Umnutzung ist ein aktueller Schutzweg. Viele Höfe wurden in Ferienhöfe, Bildungsstätten für ökologische Landwirtschaft oder kleine Handwerksbetriebe überführt. Diese Umnutzungen erhalten Gebäudesubstanz, sorgen für wirtschaftliche Tragfähigkeit und ermöglichen Besucherzugänge. Besichtigungsmöglichkeiten bieten geführte Wanderungen entlang der Filderrandhöhen, thematische Rundgänge in den Ortsteilen Plieningen und Echterdingen sowie vereinzelte Tage der offenen Höfe. Öffentliche Führungen werden oft von lokalen Heimatvereinen und kommunalen Kulturämtern organisiert; Hinweise zu Terminen finden sich auf den Webseiten der Gemeinden Filderstadt und Leinfelden-Echterdingen.
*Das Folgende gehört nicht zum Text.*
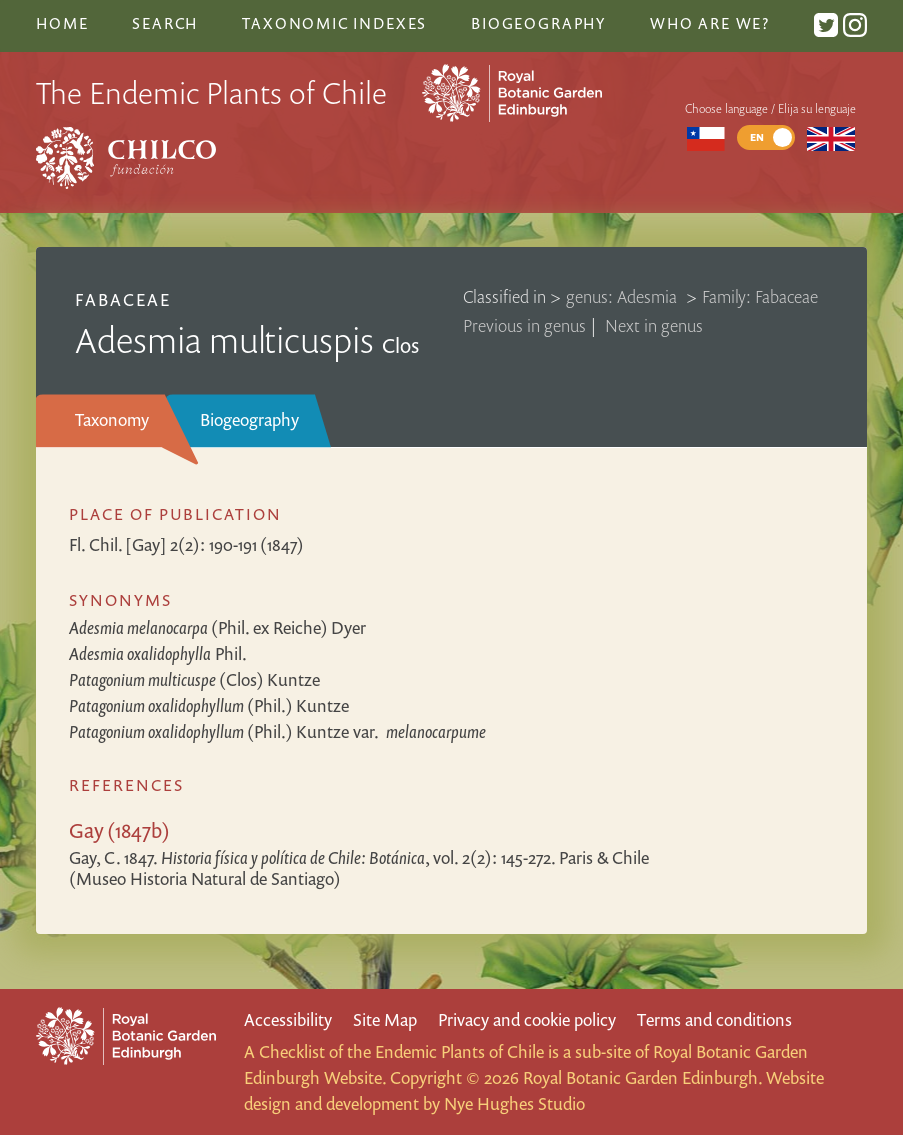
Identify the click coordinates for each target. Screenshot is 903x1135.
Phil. (158, 653)
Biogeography (249, 419)
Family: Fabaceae (760, 296)
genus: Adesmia (623, 296)
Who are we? (710, 23)
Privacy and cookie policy (527, 1019)
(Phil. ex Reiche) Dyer (217, 627)
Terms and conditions (714, 1019)
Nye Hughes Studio (514, 1103)
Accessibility (288, 1019)
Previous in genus (524, 325)
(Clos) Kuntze (194, 679)
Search (165, 23)
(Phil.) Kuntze (209, 705)
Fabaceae (123, 299)
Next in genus (654, 325)
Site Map (385, 1019)
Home (62, 23)
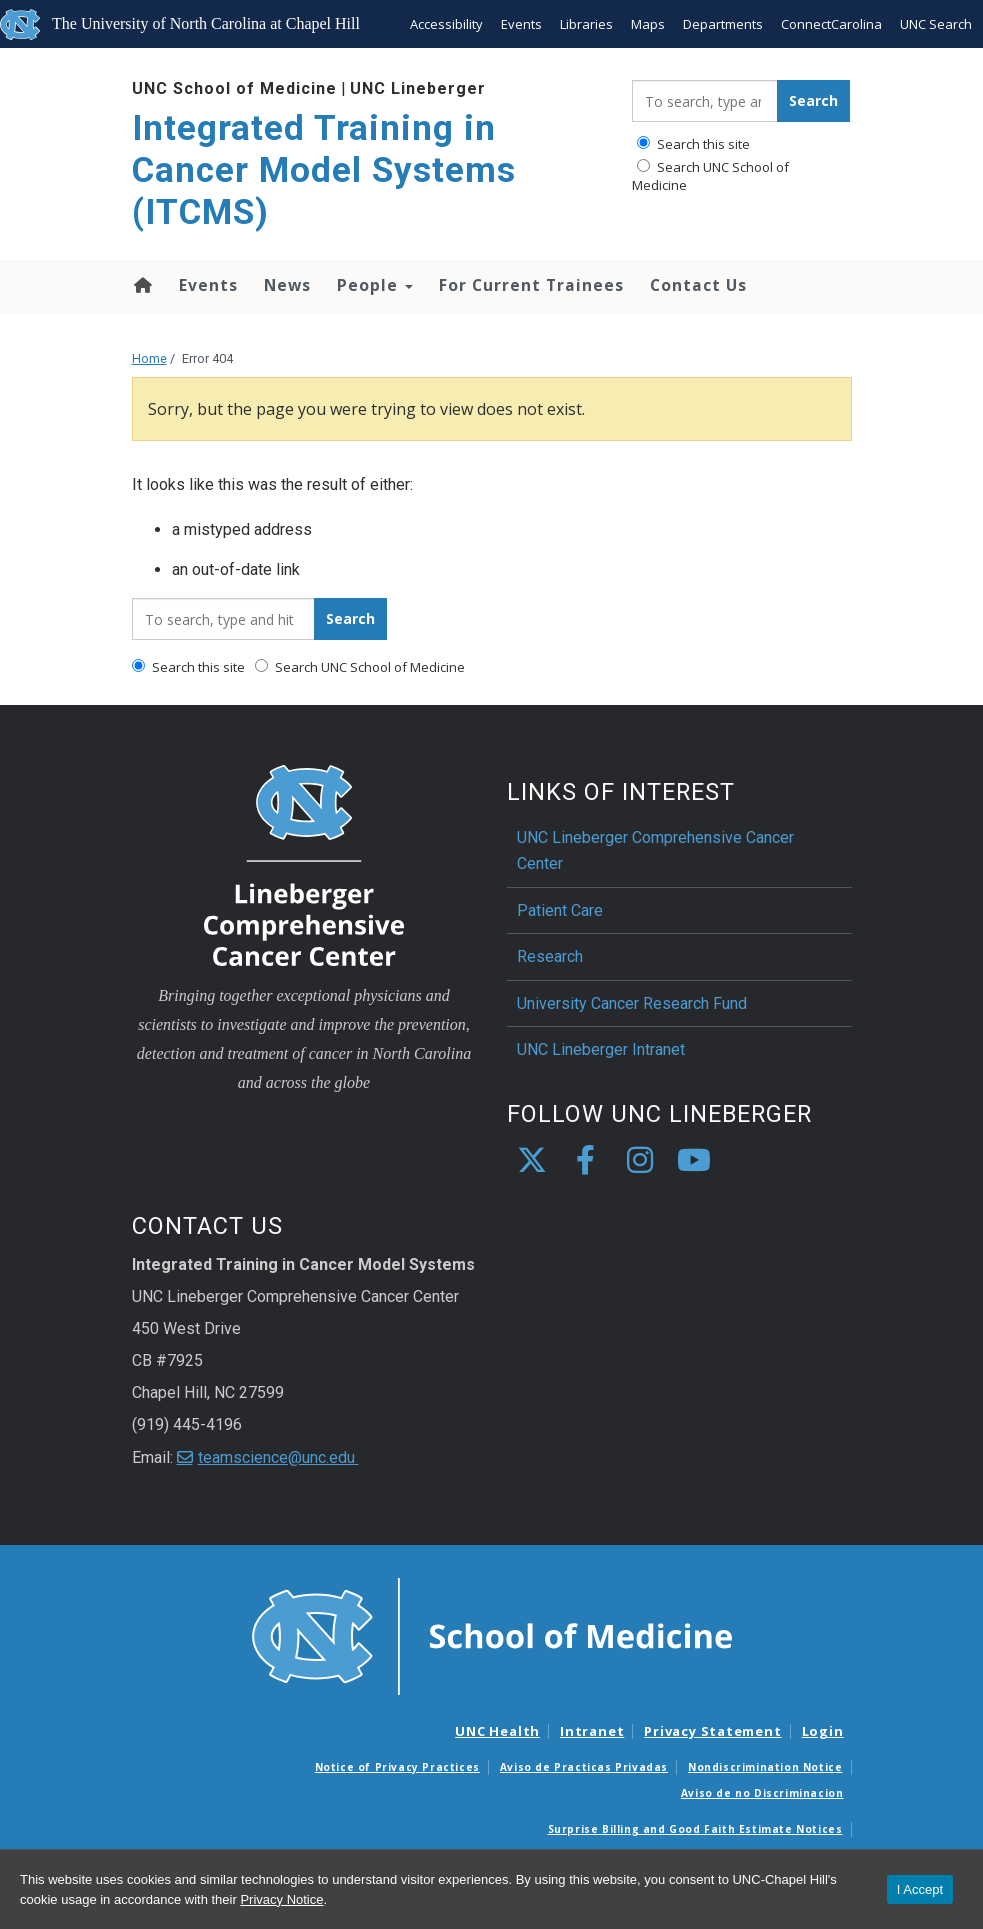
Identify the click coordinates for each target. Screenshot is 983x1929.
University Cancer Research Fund (632, 1003)
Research (550, 956)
Quellen und Forschungsmaterialien sind in Archivbeständen verfügbar. Grundbücher, Katasterpläne, Hofbeschreibungen in Staatsarchiven Stuttgart sowie Inventare der Landesdenkmalpflege bilden die Basis wissenschaftlicher Rekonstruktion. Fotodokumentation, historische Karten und neuere digitale Ressourcen erlauben die virtuelle Darstellung von Grundrissen und Bauzuständen. Lokale Initiativen sammeln Fotobelege, oral history-Interviews und restauratorische Befunde. Diese Daten bilden die Grundlage für projektbezogene Erhaltungsstrategien und fördern die nachhaltige Nutzung des historischen Hofbestands in der Filderebene.